* **Activity list**:
#1 Answer these questions about the review of The Imitation Game, giving one short answer per line:
(a) Which film does the opening line compare The Imitation Game to?
(b) Which inventor does the review rank Alan Turing alongside as someone who helped shape the modern world?
(c) What condition does the review say Cumberbatch plays Turing as having?
#2 Extend the review of The Imitation Game, picking up after its final paragraph.

* **Text under study**:
Did you ever wonder what A Beautiful Mind would look like if it was British, dealing with more important historical details and directed by a hack? Well now you don’t have to.
So I finally went to go see The Imitation Game. I had misgivings about it…on the one hand you had a story about Alan Turing, the man who cracked Enigma (which helped end WWII), who helped invent the computer, and who ranks up there with men like Tesla as those who helped shaped the modern world…on the other hand you have Hollywood which will never tell a story accurately, will see ‘oh our character is gay, let’s make that a primary focus of the movie’ and let’s change history in ways that the plot just doesn’t require…because…because…because that’s what Hollywood does. Regrettably all my misgivings were justified.
Okay let’s talk about the virtues of the film. It shows Turing’s genius and what he did contribute to the world. It did provide some real tension for what might be the otherwise dull tale of cryptography. Benedict Cumberbatch is as always a top rate actor who does his role with Oscar quality. Knightley also turns in her usual solid performance.
However, let’s start with that performance. Cumberbatch, for what I can only guess was the choice of the director’s insanity or Cumberbatch’s ignorance of the real Turing, they decided to play the character not as a snobbish intellectual but as someone with full blown Asperger’s who had a real problem with even understanding human interaction. The way Cumberbatch plays Turing I can promise you the character would have failed the famous Turing Test and you would deduced he was a machine and not a human. He does an excellent job portraying the character…it’s just the character has little to do with the real man. I have no idea why they did this as my limited research about Turing shows this was not accurate. I see no point to adding major psychological conditions to a character for no conceivable purpose. I understand changing things in a story to make it a better story (good history is not always good art and a movie is first and foremost art), I usually have no problem with that, but this served no purpose.

* **Extracted material**:
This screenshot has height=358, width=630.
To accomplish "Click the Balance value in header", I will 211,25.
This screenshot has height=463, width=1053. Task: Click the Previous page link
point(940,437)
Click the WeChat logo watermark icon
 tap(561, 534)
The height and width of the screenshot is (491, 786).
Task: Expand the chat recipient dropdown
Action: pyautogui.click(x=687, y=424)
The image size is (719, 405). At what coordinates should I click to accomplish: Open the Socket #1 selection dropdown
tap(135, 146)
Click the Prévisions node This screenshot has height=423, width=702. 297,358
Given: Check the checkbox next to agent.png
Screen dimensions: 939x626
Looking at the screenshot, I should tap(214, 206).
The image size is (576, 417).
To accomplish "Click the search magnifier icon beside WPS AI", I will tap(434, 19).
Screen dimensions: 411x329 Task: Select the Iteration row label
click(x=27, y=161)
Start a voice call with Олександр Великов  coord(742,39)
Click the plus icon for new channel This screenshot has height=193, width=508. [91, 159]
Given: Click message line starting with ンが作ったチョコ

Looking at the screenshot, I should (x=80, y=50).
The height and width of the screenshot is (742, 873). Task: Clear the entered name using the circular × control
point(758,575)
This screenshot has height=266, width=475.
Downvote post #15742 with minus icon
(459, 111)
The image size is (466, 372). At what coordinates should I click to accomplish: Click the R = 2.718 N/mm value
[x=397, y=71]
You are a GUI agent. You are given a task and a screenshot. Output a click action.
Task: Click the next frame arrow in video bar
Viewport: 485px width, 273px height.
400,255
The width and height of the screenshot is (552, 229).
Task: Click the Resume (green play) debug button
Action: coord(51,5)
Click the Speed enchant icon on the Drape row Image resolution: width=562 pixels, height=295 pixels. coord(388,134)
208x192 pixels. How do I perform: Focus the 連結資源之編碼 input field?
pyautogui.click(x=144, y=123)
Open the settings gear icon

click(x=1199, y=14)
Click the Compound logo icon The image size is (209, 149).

* **Written responses**:
#1
(a) A Beautiful Mind
(b) Tesla
(c) Full-blown Asperger's

#2
Further the movie’s first scene is a card saying “1951” and police investigating a break-in in his house—which even with my limited knowledge about Turing told me this was leading the public discovery his homosexuality…and this overshadows everything in the film, not his genius, hardly anything about how he created the basis for modern computers (besides limited text at the end of the movie)…no, no let’s have the first and last scenes of the movie focus on his sex life and never let that aspect of his life ever get to far away from the narrative (to the point that we make up a childhood friendship that never happened to show his love of men). And the injustice of prosecuting and forcing him into chemical treatment for being gay wasn’t enough…they make up symptoms of the treatment suggesting that it turned him into a highly functional vegetable, when in reality he published quality research and insights in those years. Look, I’m not saying that the director shouldn’t have made the injustice of prosecuting a man for his orientation a central point of the film…but if you can’t let the truth of the injustice speak for itself you are a terrible director. The British government prosecuted a man for his orientation and chemically castrated him for it. Holy god, why do you have to make stuff up to show how terrible that is?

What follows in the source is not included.